Required work:
Would you retype the line that contains "Instruction: Click the" and all lines following it to the end of the entries below, exactly and without pictures?

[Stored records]

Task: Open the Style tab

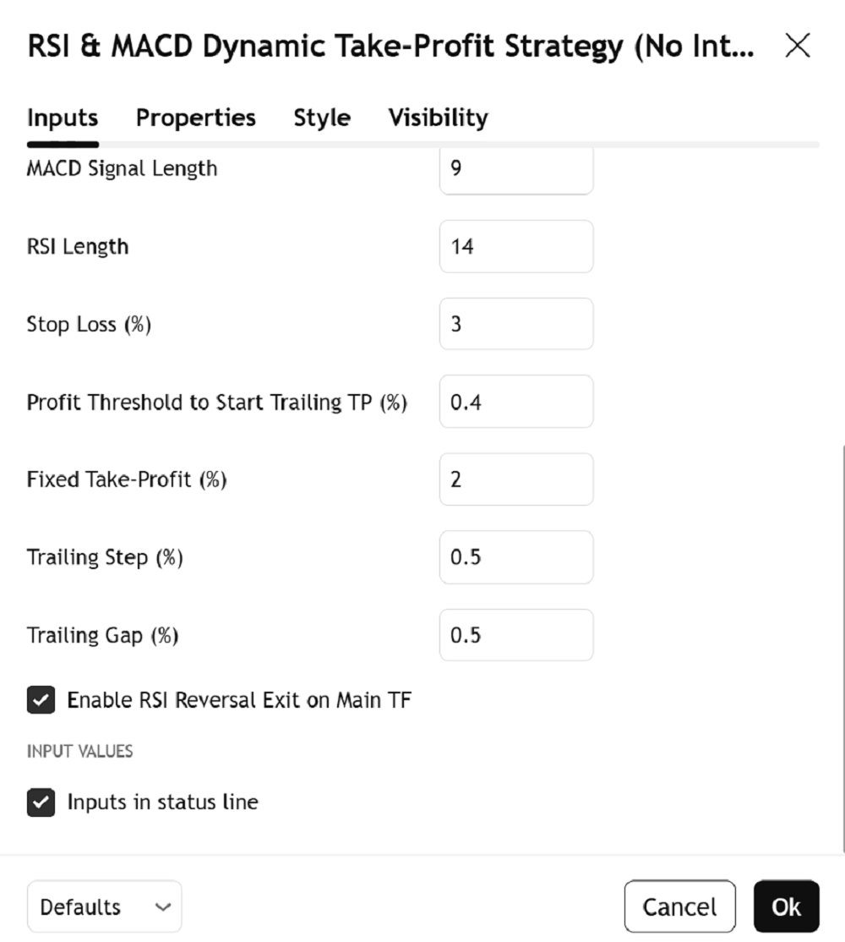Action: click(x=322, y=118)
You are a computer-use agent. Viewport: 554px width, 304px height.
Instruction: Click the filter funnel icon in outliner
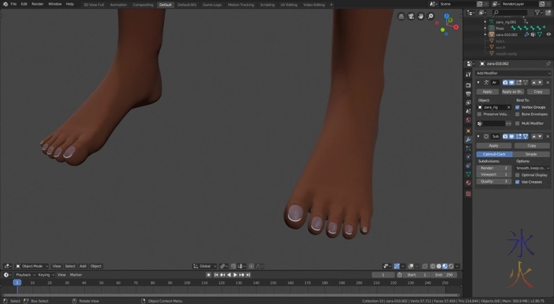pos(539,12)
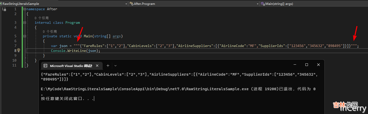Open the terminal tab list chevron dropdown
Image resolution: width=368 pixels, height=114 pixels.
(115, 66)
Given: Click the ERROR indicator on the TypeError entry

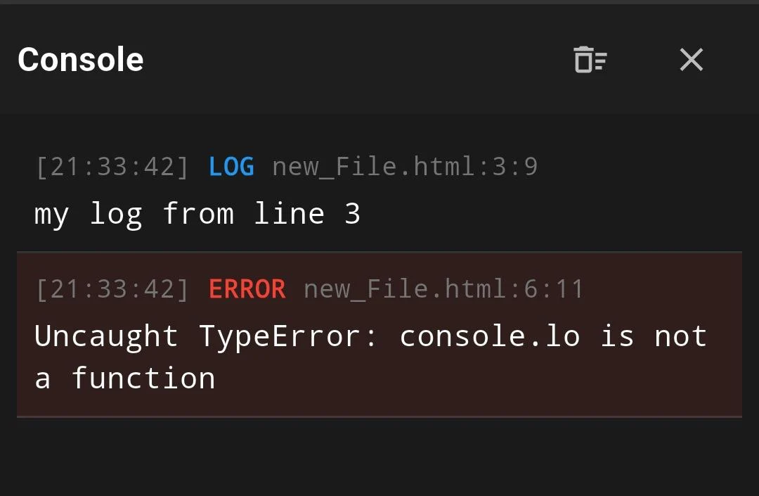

Written answer:
Instruction: Click the filter funnel icon in outliner
pos(539,12)
Open the terminal tab list chevron dropdown
Image resolution: width=368 pixels, height=114 pixels.
(115, 66)
Given: Click the ERROR indicator on the TypeError entry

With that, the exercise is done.